Publié à l’origine en 2003, ce roman a été écrit au beau milieu de la série des Erlendur, puisque La cité des Jarres date de 2000. Comme s’il avait voulu tenter un coup d’essai. C’est un essai réussi, très réussi même.
Le narrateur est enfermé dans la prison de Lital-Hraun, à Eyrarbakki, en détention provisoire. Il est accusé du meurtre de Tomas Ottosson Zoega, mais il nie tout en bloc. Sa position est de se présenter en tant que victime d’une machination, d’une conspiration dont il va essayer de comprendre les tenants et les aboutissants.
Le narrateur est spécialisé en droit économique, et ce matin là, il venait faire une conférence au cinéma de l’université, sur la situation des négociations des armateurs islandais à Bruxelles. Dans l’assistance, une femme, incontournable, sublime, Betty. Elle va l’accoster pour lui demander de venir travailler pour son mari, richissime armateur qui ne comprend rien aux nouvelles règles de l’Union Européenne. Il sera grassement payé, assure-t-elle.

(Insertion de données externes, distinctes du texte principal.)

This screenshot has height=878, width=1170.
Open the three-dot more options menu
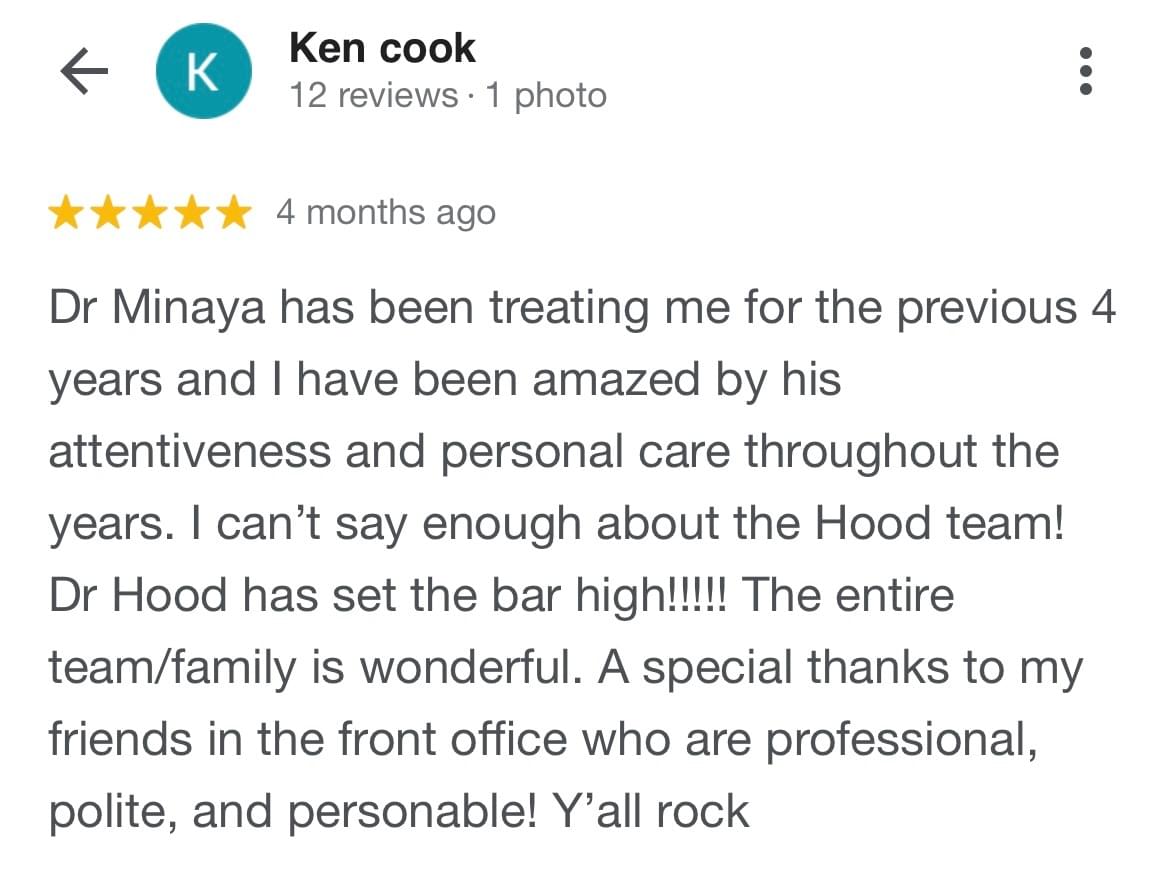click(1086, 72)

Elle va le harceler, le pousser, lui téléphoner plusieurs fois par jour, jusqu’à ce que, finalement, il accepte. C’est surtout le fait que Tomas frappe sa conjointe (bien qu’ils ne soient pas mariés) et le fait qu’il va se retrouver hypnotisé par cette femme fatale qui va le décider. Ils vont devenir amants et le narrateur va décrire comment il va devenir une victime.
Ce roman est un classique du roman noir revisité par Arnaldur Indridason. Il reprend par le fond et la forme tout ce qui fait un bon polar. D’ailleurs, il fait clairement référence à Le facteur sonne toujours deux fois de James M.Cain, dont il cite un passage en introduction de son roman. Si l’intrigue est donc connue, si le style est toujours aussi plaisant, le roman se détache par la manipulation dont il fait montre … et dont je ne peux rien dire sans dévoiler la perle de l’intrigue.

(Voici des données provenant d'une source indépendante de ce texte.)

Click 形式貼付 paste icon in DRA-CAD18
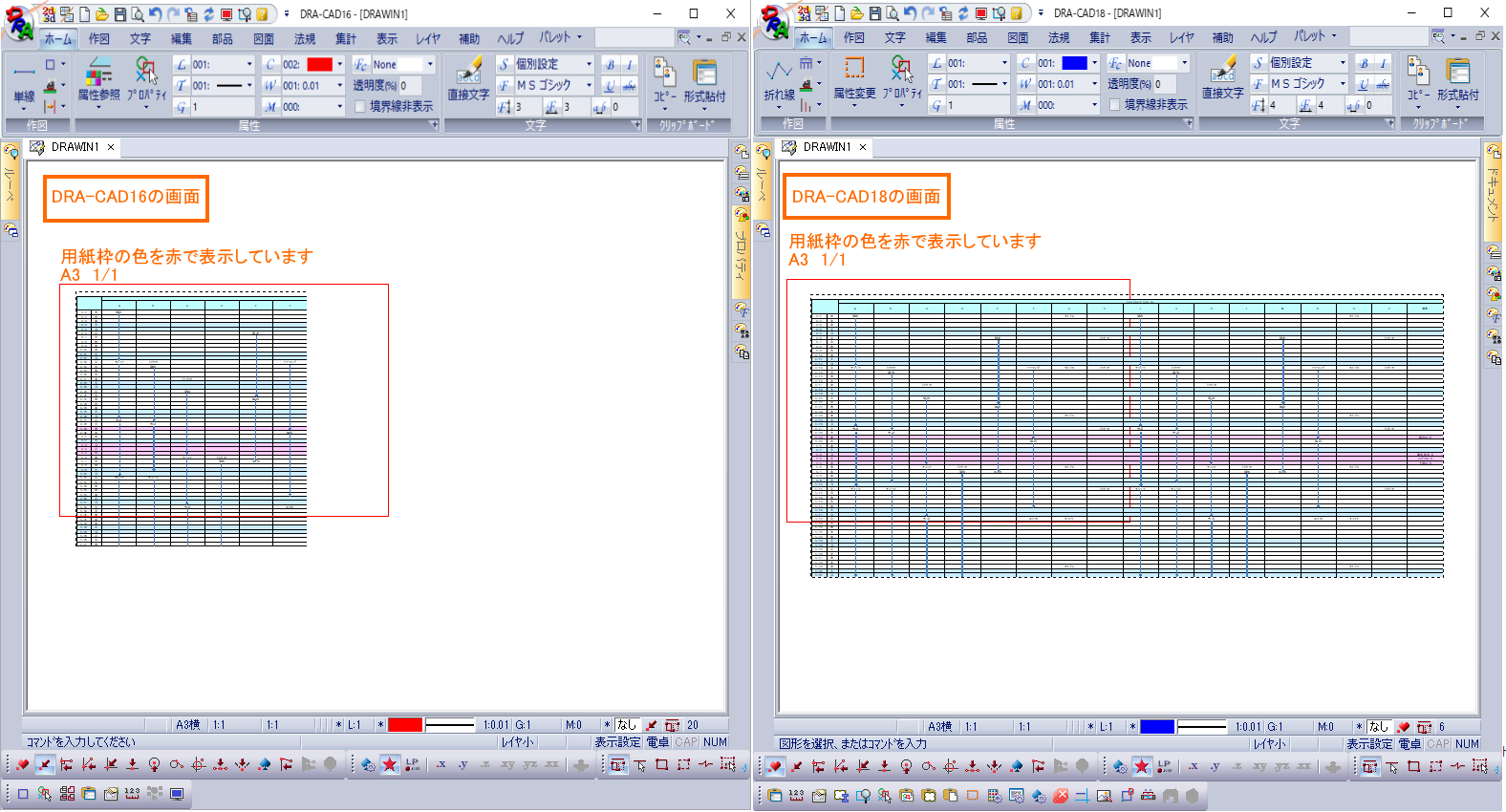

On y trouve donc un mari, une femme et son amant. Le mari est violent, frappe sa femme et celle-ci ne peut le quitter à cause de l’argent. Le narrateur, choisi ou pas par la femme (c’est une des questions du roman) va jouer un rôle dans ce drame et être le complice du drame qui est le meurtre du mari. Dit comme ça, cela parait simple voire simpliste.
Oui mais voilà ! Après nous avoir installé dans le personnage principal, Indridason nous réserve une belle surprise en plein milieu du livre. Cela nous remet à notre place, et le plaisir rebondit devant cette histoire savamment construite. C’est finalement un bel exemple d’histoire faite avec des personnages classiques, sur une trame classique revisitée par un auteur qui décidément n’en finit pas de me surprendre. Betty ne fait que confirmer le talent de cet auteur islandais.